A Escola Judicial de Roraima promoverá o curso “Aplicação prática do Protocolo para Julgamento com Perspectiva de Gênero e suas Interseccionalidades (Resolução CNJ n.º 492/2023)”. A capacitação será realizada no formato EaD entre os dias 22 de junho e 3 de julho. As aulas serão ministradas pela juíza do TJMA, Marcela Lobo.
O objetivo do curso é promover a atualização profissional dos servidores e magistrados, capacitando-os para a aplicação prática do Protocolo para Julgamento com Perspectiva de Gênero e suas interseccionalidades, conforme as diretrizes do CNJ.
A formação é destinada a magistradas, magistrados, servidoras e servidores do TJRR e também do TRE/RR. Ao todo, estão sendo oferecidas 40 vagas. A atividade será realizada no formato EaD (síncrono e assíncrono). A carga horária será de 16 horas. As inscrições devem ser realizadas até o dia 17 de junho. Saiba mais no edital.
O que é o Protocolo para Julgamento com Perspectiva de Gênero?
A Resolução 492/2023 do Conselho Nacional de Justiça (CNJ) criou o Protocolo para Julgamento com Perspectiva de Gênero. A intenção é promover direitos para todas as pessoas e superar de práticas de discriminação e preconceito. A aplicação do Protocolo é obrigatória em todo o Poder Judiciário.
O documento traz orientações específicas nos casos que incluam mulheres com deficiência, gestantes, lactantes, mães, trabalhadoras, negras, quilombolas, indígenas, ciganas, migrantes, lésbicas, bissexuais, trans, mulheres em situação de violência doméstica e/ou sexual, em cumprimento de medida de privação de liberdade, em situação de rua, vítimas de tráfico de pessoas ou de trabalho escravo, em situação de assédio ou discriminação no trabalho.

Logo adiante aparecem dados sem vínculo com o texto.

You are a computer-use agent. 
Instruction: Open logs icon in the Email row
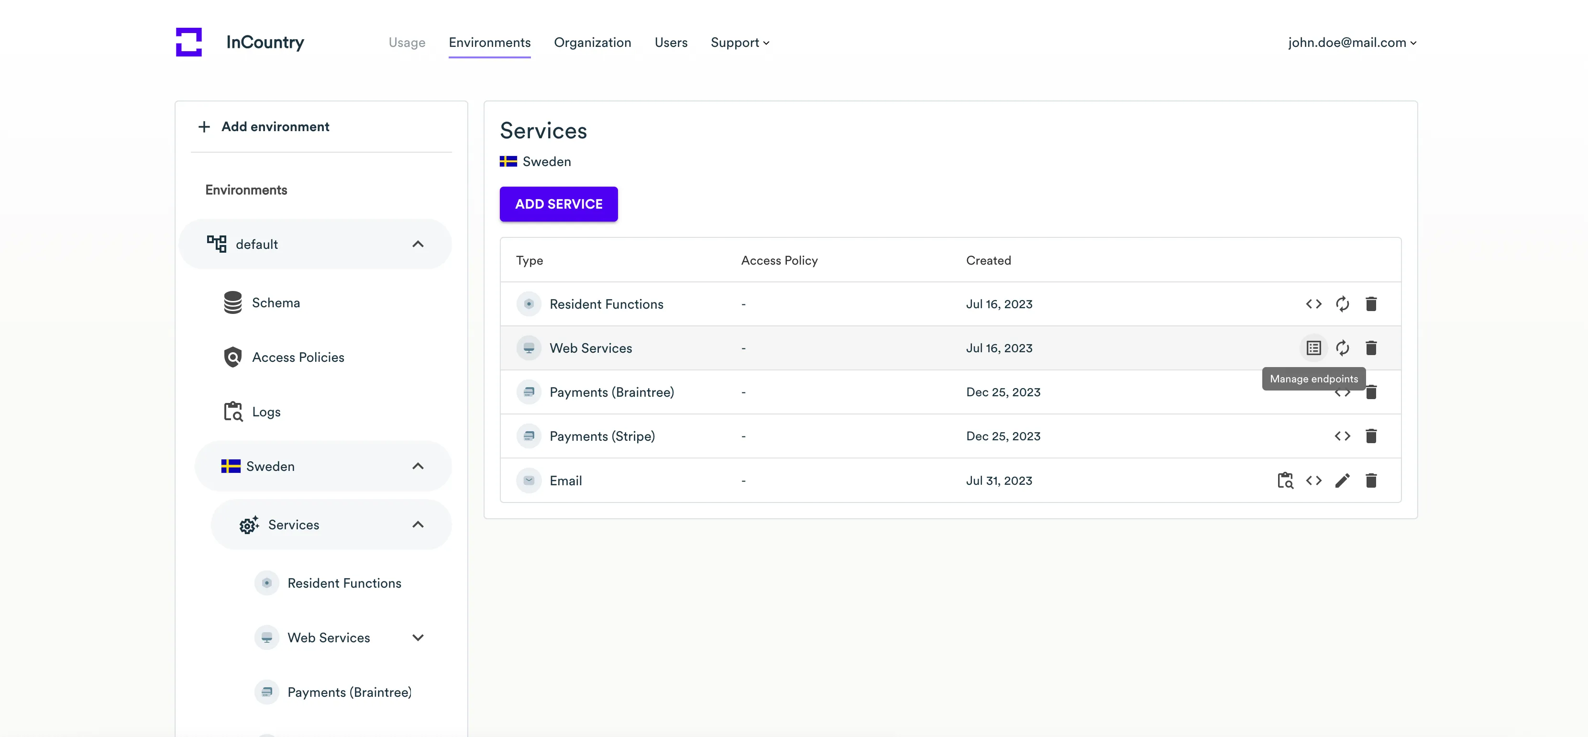tap(1285, 480)
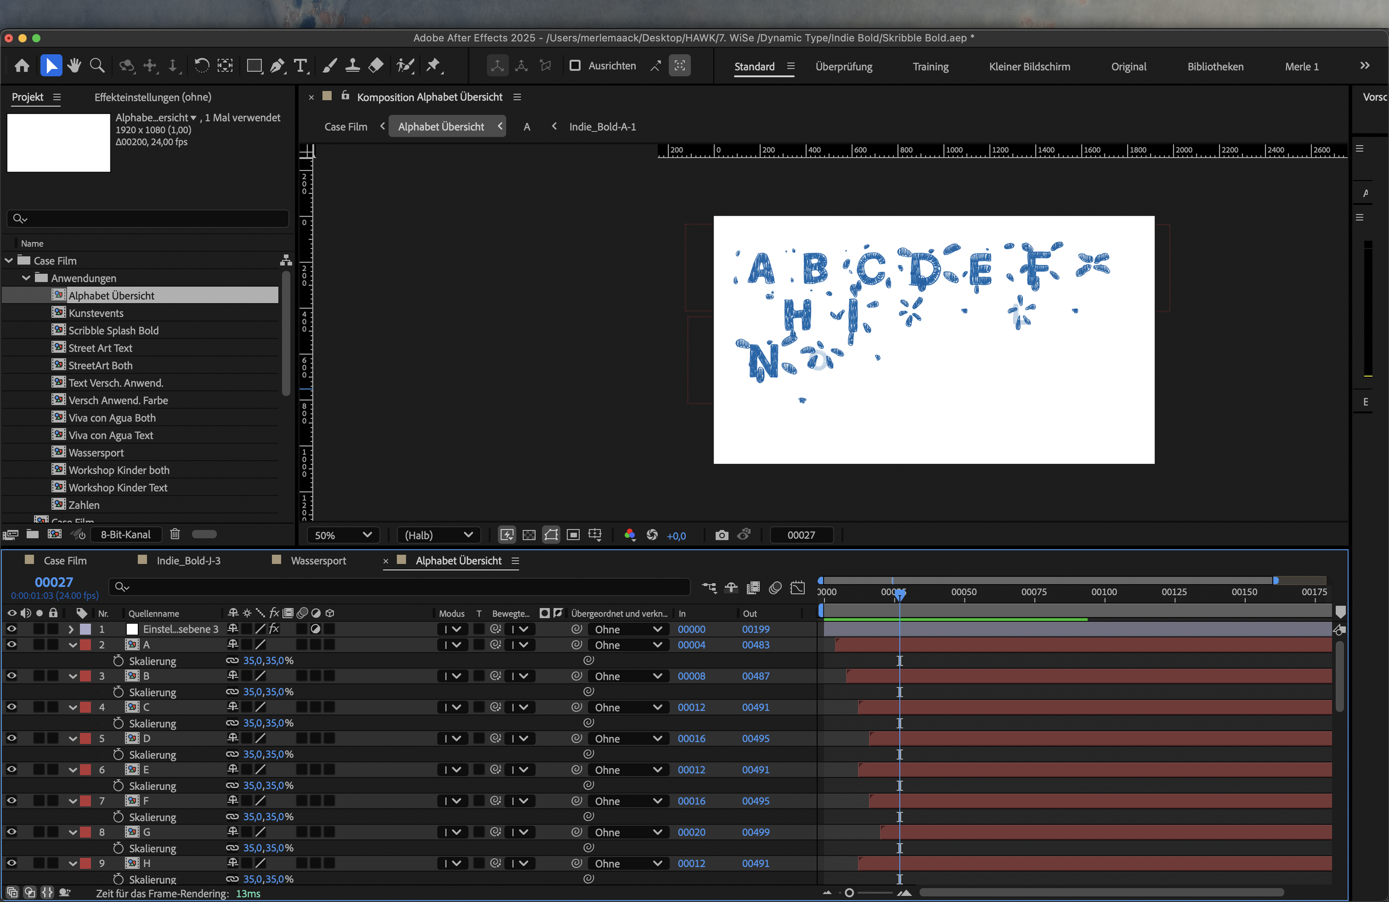Enable the Ausrichten snapping checkbox
The height and width of the screenshot is (902, 1389).
575,65

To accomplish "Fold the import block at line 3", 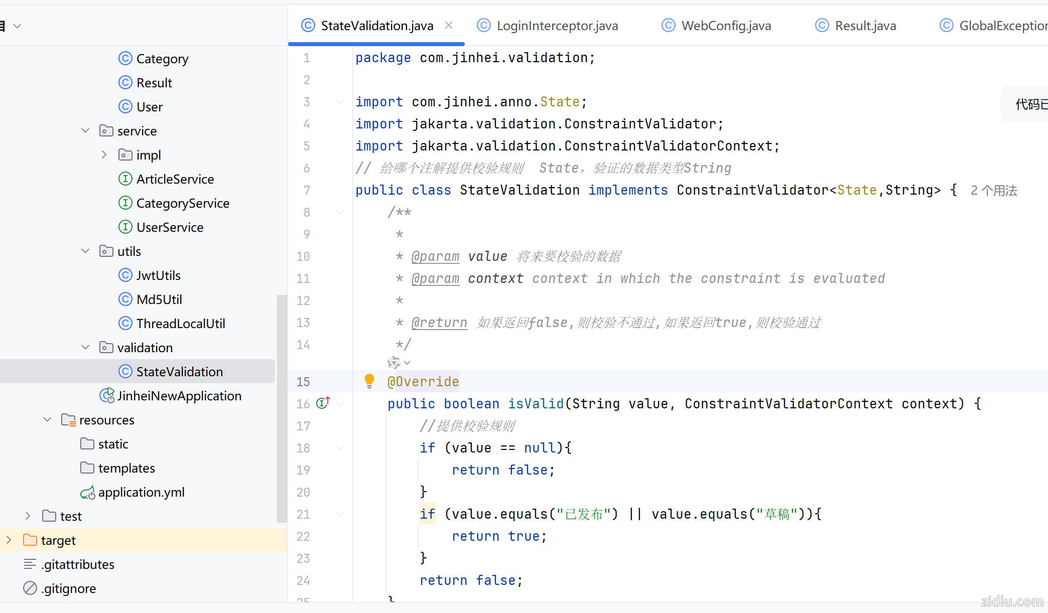I will point(340,102).
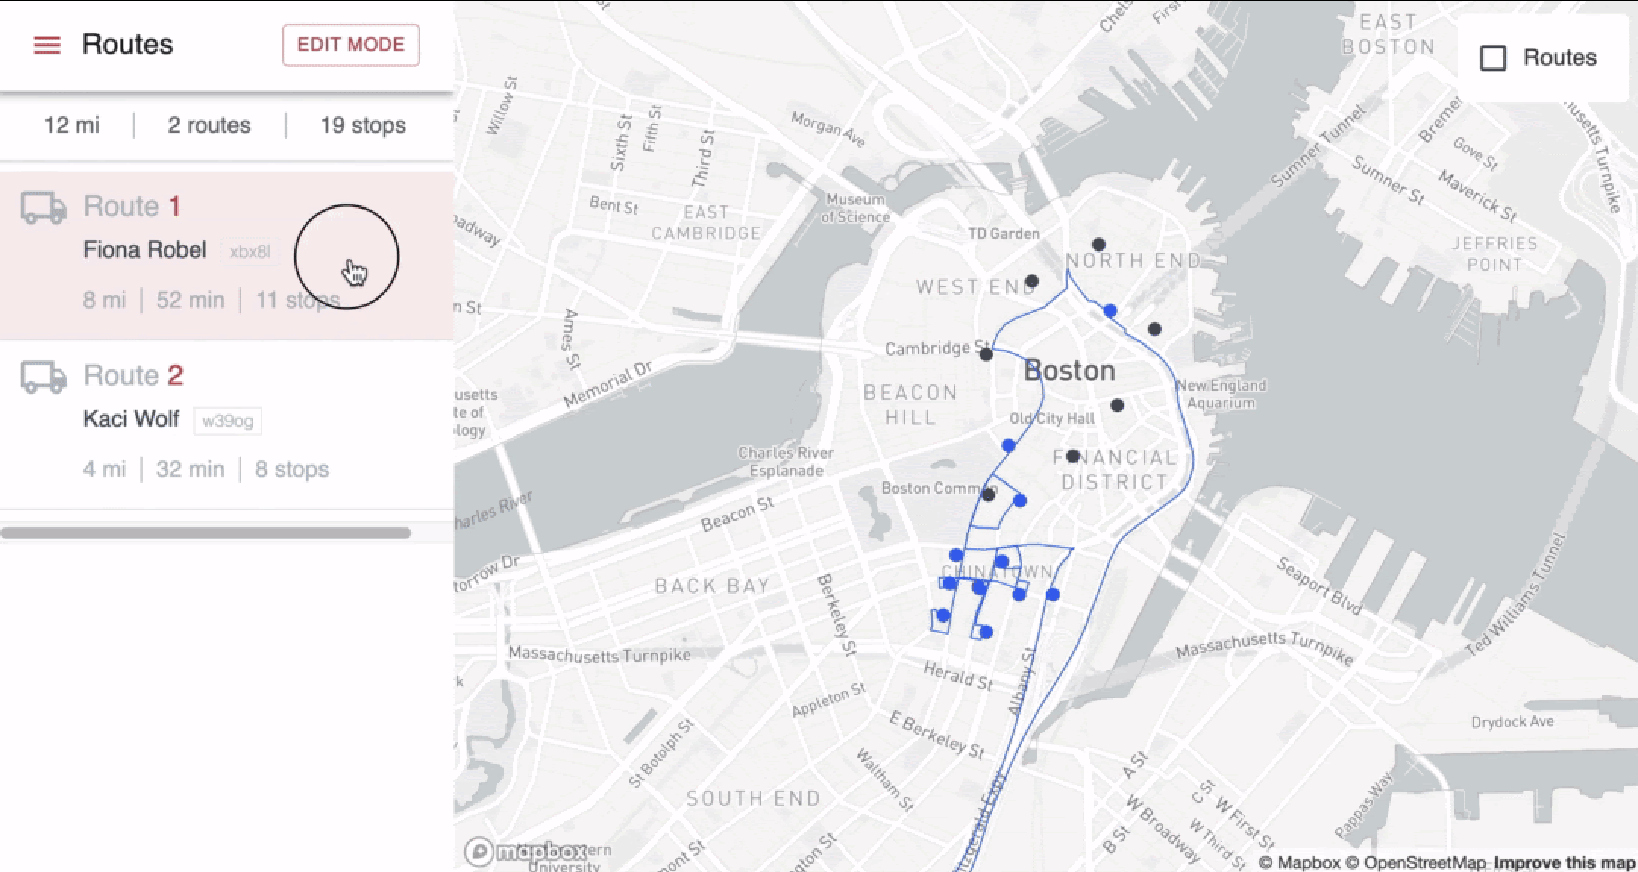The width and height of the screenshot is (1638, 872).
Task: Click blue stop marker near Old City Hall
Action: point(1008,446)
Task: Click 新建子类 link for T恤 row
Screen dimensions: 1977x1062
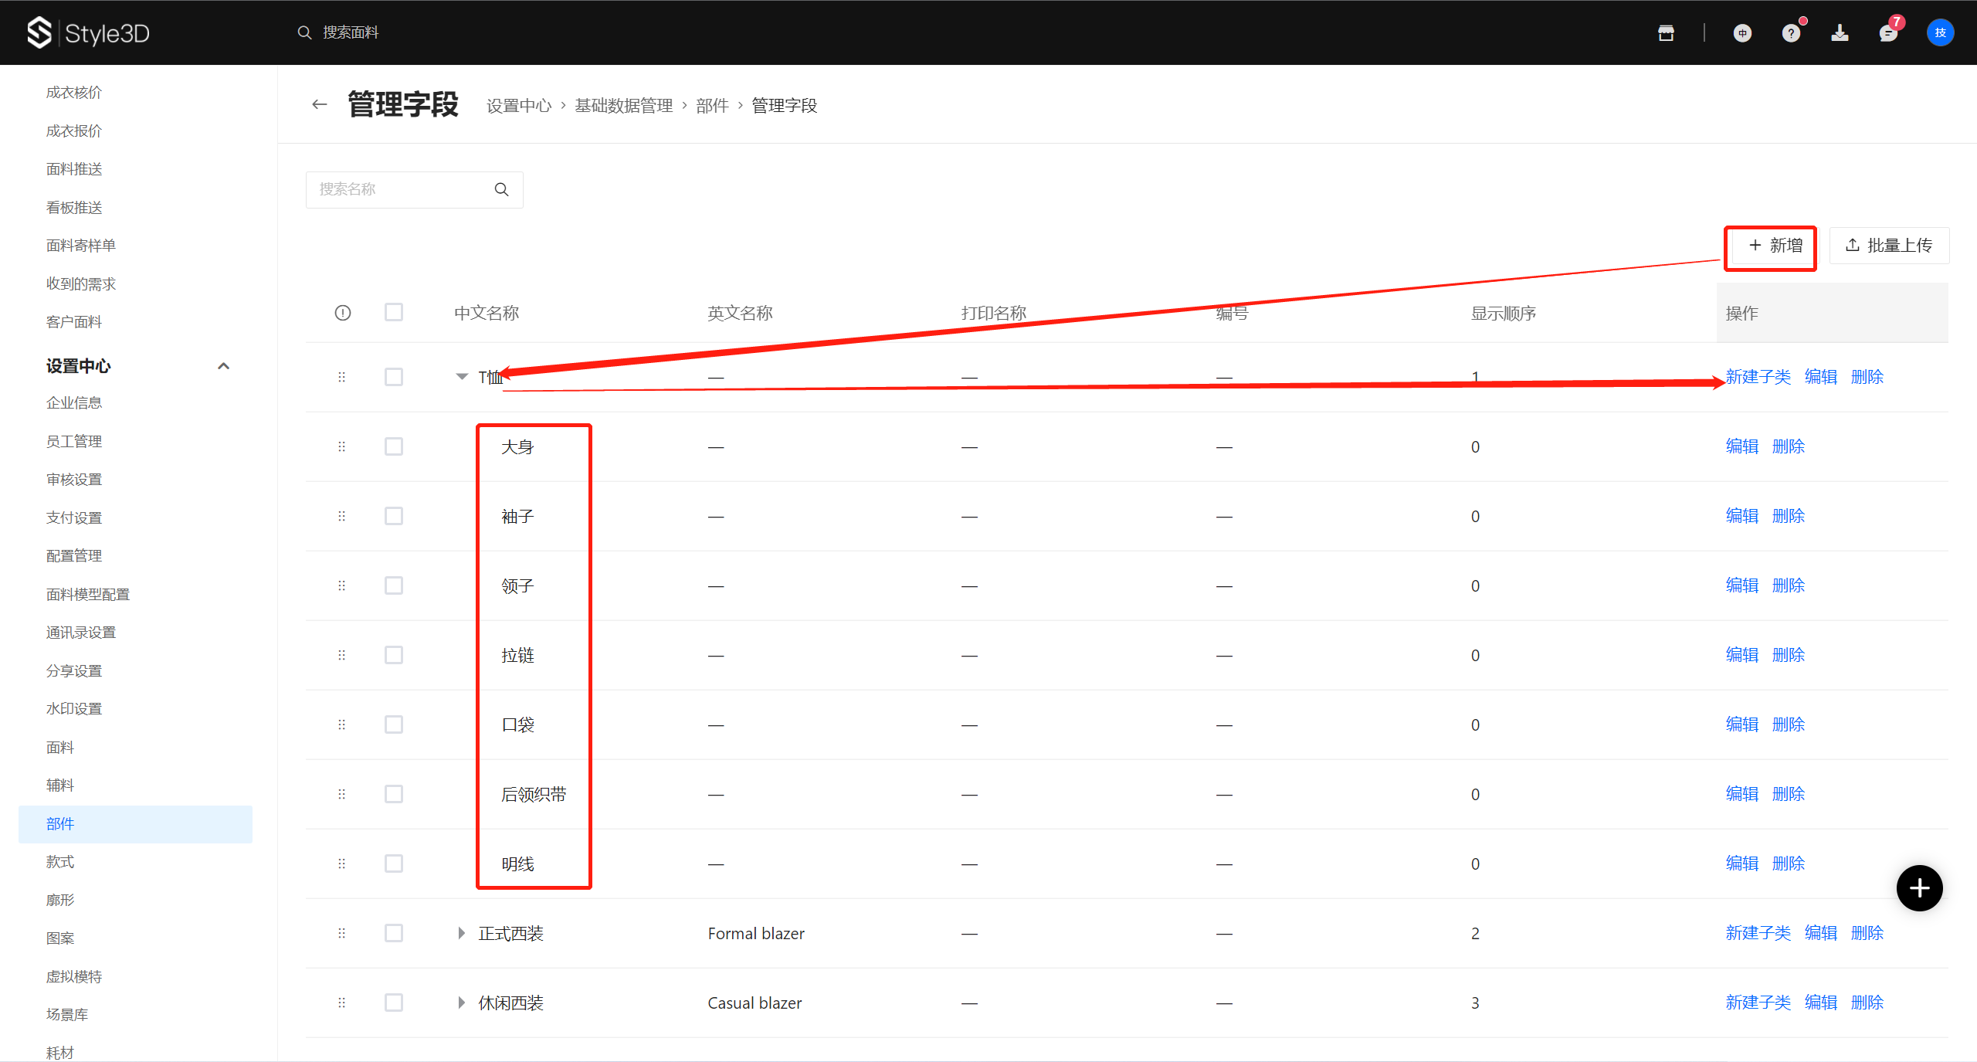Action: [1758, 377]
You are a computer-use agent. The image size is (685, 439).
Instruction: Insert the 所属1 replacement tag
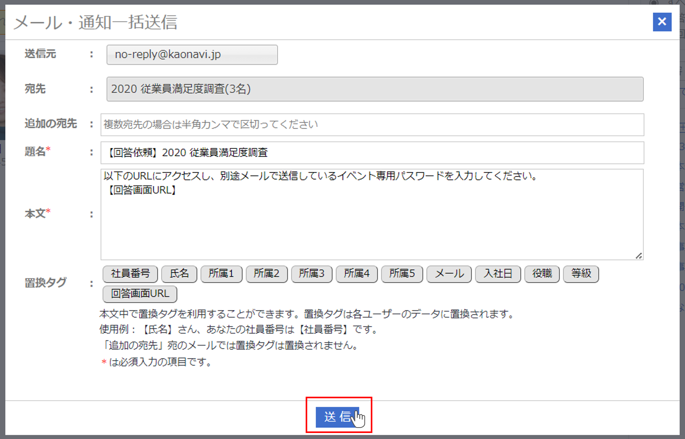pyautogui.click(x=221, y=274)

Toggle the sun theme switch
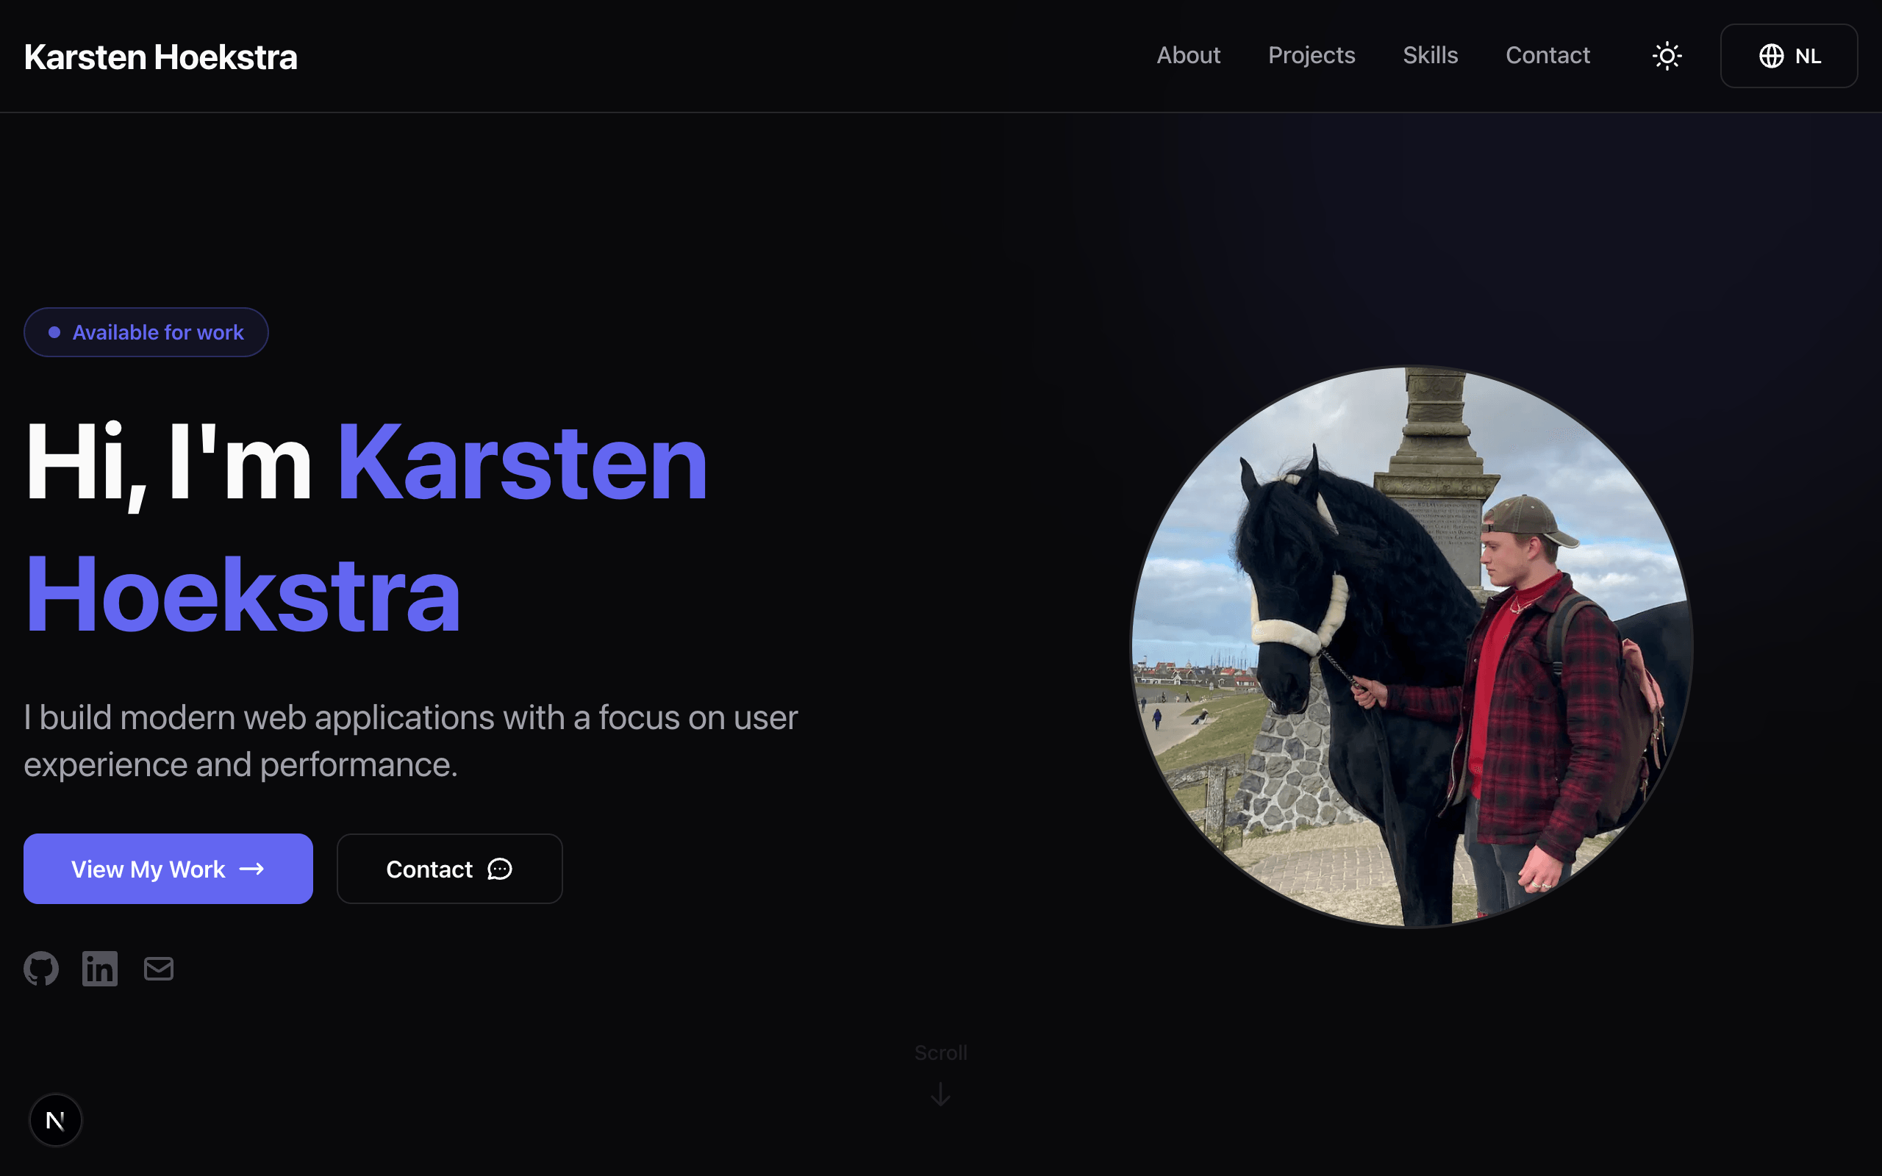pos(1667,55)
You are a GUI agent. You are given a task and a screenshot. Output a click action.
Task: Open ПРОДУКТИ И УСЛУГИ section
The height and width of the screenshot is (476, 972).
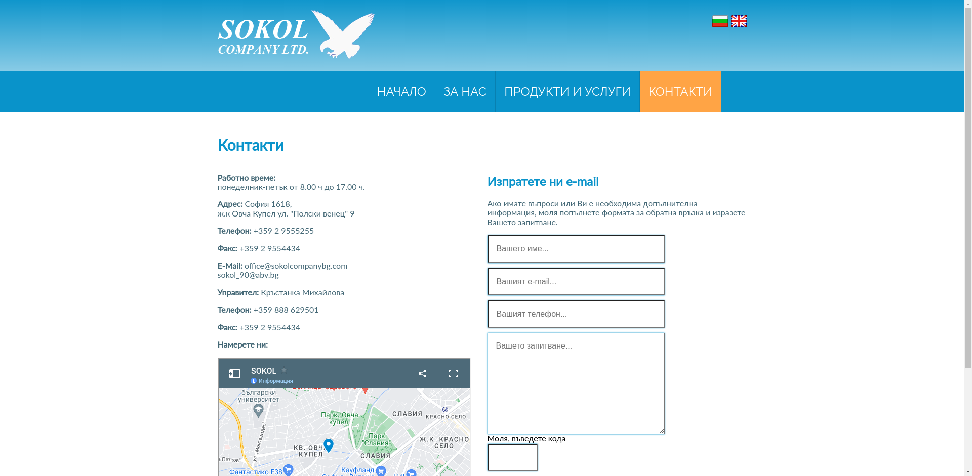[567, 92]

Além das orientações relativas ao julgamento de casos que envolvam mulheres, a norma a promoção de cursos que incluam, obrigatoriamente, conteúdos sobre direitos humanos, gênero, raça e etnia.
Currículo da Formadora
Marcela Santana Lobo é juíza do Tribunal de Justiça do Maranhão, mestra em Direito e Poder Judiciário pela Escola Nacional de Formação e Aperfeiçoamento de Magistrados – Enfam (2022), pesquisadora do Núcleo de Pesquisa em Gênero, Direitos Humanos e Acesso à Justiça (Enfam), mestra em Garantismo e Processo Penal pela Universidade de Girona – Espanha (2020), especialista em Teoria e Prática da Decisão Judicial pela ESMAM, graduada em Direito pela Universidade Federal do Maranhão (2006), juíza auxiliar de Entrância Final (TJMA), formadora da Enfam e da Esmam, coordenadora do Centro de Inteligência da Justiça Estadual do Maranhão, juíza coordenadora da Coordenadoria da Infância e Juventude do Tribunal de Justiça do Maranhão, juíza Auxiliar da Coordenadoria Estadual da Mulher em situação de violência doméstica e familiar (CEMULHER).